EXERCISE DATA Block Start
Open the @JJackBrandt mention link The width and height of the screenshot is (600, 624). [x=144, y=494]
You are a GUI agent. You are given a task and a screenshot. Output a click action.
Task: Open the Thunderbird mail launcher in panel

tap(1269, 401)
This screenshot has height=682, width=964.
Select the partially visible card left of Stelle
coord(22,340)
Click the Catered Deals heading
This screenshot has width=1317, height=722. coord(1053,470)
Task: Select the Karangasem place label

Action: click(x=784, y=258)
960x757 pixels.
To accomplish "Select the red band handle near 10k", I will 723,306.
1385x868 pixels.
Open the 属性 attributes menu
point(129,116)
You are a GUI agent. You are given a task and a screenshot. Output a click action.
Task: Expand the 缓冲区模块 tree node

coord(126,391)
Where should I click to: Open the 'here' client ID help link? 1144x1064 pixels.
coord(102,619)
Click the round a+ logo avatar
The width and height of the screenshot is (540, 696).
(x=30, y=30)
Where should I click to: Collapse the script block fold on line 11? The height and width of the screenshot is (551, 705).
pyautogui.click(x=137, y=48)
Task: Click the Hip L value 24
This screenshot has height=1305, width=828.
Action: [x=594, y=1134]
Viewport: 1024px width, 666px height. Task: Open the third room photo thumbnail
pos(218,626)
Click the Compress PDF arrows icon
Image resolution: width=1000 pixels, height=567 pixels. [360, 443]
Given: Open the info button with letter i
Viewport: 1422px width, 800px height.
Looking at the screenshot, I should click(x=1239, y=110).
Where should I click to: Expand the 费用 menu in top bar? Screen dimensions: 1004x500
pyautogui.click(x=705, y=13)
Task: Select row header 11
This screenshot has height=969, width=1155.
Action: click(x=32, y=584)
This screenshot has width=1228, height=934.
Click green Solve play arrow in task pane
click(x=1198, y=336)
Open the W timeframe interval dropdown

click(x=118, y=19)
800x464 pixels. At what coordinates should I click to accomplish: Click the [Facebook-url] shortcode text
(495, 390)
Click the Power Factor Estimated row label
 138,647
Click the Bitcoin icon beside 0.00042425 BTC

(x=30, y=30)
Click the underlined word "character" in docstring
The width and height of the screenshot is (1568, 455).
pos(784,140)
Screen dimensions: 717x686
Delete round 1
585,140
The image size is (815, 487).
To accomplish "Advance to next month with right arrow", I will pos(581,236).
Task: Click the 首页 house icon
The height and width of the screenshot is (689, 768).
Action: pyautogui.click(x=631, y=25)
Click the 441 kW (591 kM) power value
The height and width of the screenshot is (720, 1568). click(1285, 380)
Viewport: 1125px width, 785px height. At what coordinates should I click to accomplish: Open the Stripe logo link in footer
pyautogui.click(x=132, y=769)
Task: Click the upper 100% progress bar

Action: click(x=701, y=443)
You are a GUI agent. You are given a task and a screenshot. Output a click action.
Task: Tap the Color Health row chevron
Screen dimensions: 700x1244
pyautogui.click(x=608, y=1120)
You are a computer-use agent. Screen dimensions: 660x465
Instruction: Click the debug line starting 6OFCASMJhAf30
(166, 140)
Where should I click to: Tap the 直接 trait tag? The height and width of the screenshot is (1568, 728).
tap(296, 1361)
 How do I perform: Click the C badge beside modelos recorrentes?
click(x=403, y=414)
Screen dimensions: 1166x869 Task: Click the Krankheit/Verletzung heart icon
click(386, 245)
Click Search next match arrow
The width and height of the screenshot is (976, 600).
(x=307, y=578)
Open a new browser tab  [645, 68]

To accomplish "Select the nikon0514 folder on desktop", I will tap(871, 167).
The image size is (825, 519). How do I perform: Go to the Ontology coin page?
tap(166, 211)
EXERCISE DATA Block End
REQUIRED WORK: Output all of the material exactly as written.

ANSWER BOX:
Open the @JJackBrandt mention link The width and height of the screenshot is (600, 624). [x=144, y=494]
You are a GUI agent. You are given a task and a screenshot. Output a click action.
Task: Open the Thunderbird mail launcher in panel

tap(1269, 401)
This screenshot has height=682, width=964.
Select the partially visible card left of Stelle
coord(22,340)
Click the Catered Deals heading
This screenshot has width=1317, height=722. coord(1053,470)
Task: Select the Karangasem place label

Action: click(x=784, y=258)
960x757 pixels.
To accomplish "Select the red band handle near 10k", I will 723,306.
1385x868 pixels.
Open the 属性 attributes menu
point(129,116)
You are a GUI agent. You are given a task and a screenshot. Output a click action.
Task: Expand the 缓冲区模块 tree node

coord(126,391)
Where should I click to: Open the 'here' client ID help link? 1144x1064 pixels.
coord(102,619)
Click the round a+ logo avatar
The width and height of the screenshot is (540, 696).
(x=30, y=30)
Where should I click to: Collapse the script block fold on line 11? The height and width of the screenshot is (551, 705).
pyautogui.click(x=137, y=48)
Task: Click the Hip L value 24
This screenshot has height=1305, width=828.
Action: [x=594, y=1134]
Viewport: 1024px width, 666px height. Task: Open the third room photo thumbnail
pos(218,626)
Click the Compress PDF arrows icon
Image resolution: width=1000 pixels, height=567 pixels. [360, 443]
Given: Open the info button with letter i
Viewport: 1422px width, 800px height.
Looking at the screenshot, I should click(x=1239, y=110).
Where should I click to: Expand the 费用 menu in top bar? Screen dimensions: 1004x500
pyautogui.click(x=705, y=13)
Task: Select row header 11
This screenshot has height=969, width=1155.
Action: click(x=32, y=584)
This screenshot has width=1228, height=934.
Click green Solve play arrow in task pane
click(x=1198, y=336)
Open the W timeframe interval dropdown

click(x=118, y=19)
800x464 pixels. At what coordinates should I click to accomplish: Click the [Facebook-url] shortcode text
(495, 390)
Click the Power Factor Estimated row label
 138,647
Click the Bitcoin icon beside 0.00042425 BTC

(x=30, y=30)
Click the underlined word "character" in docstring
The width and height of the screenshot is (1568, 455).
pos(784,140)
Screen dimensions: 717x686
Delete round 1
585,140
The image size is (815, 487).
To accomplish "Advance to next month with right arrow", I will pos(581,236).
Task: Click the 首页 house icon
The height and width of the screenshot is (689, 768).
Action: pyautogui.click(x=631, y=25)
Click the 441 kW (591 kM) power value
The height and width of the screenshot is (720, 1568). click(1285, 380)
Viewport: 1125px width, 785px height. At what coordinates should I click to accomplish: Open the Stripe logo link in footer
pyautogui.click(x=132, y=769)
Task: Click the upper 100% progress bar

Action: click(x=701, y=443)
You are a GUI agent. You are given a task and a screenshot. Output a click action.
Task: Tap the Color Health row chevron
Screen dimensions: 700x1244
pyautogui.click(x=608, y=1120)
You are a computer-use agent. Screen dimensions: 660x465
Instruction: Click the debug line starting 6OFCASMJhAf30
(166, 140)
Where should I click to: Tap the 直接 trait tag? The height and width of the screenshot is (1568, 728).
tap(296, 1361)
 How do I perform: Click the C badge beside modelos recorrentes?
click(x=403, y=414)
Screen dimensions: 1166x869 Task: Click the Krankheit/Verletzung heart icon
click(386, 245)
Click Search next match arrow
The width and height of the screenshot is (976, 600).
(x=307, y=578)
Open a new browser tab  [645, 68]

To accomplish "Select the nikon0514 folder on desktop", I will tap(871, 167).
The image size is (825, 519). How do I perform: Go to the Ontology coin page?
tap(166, 211)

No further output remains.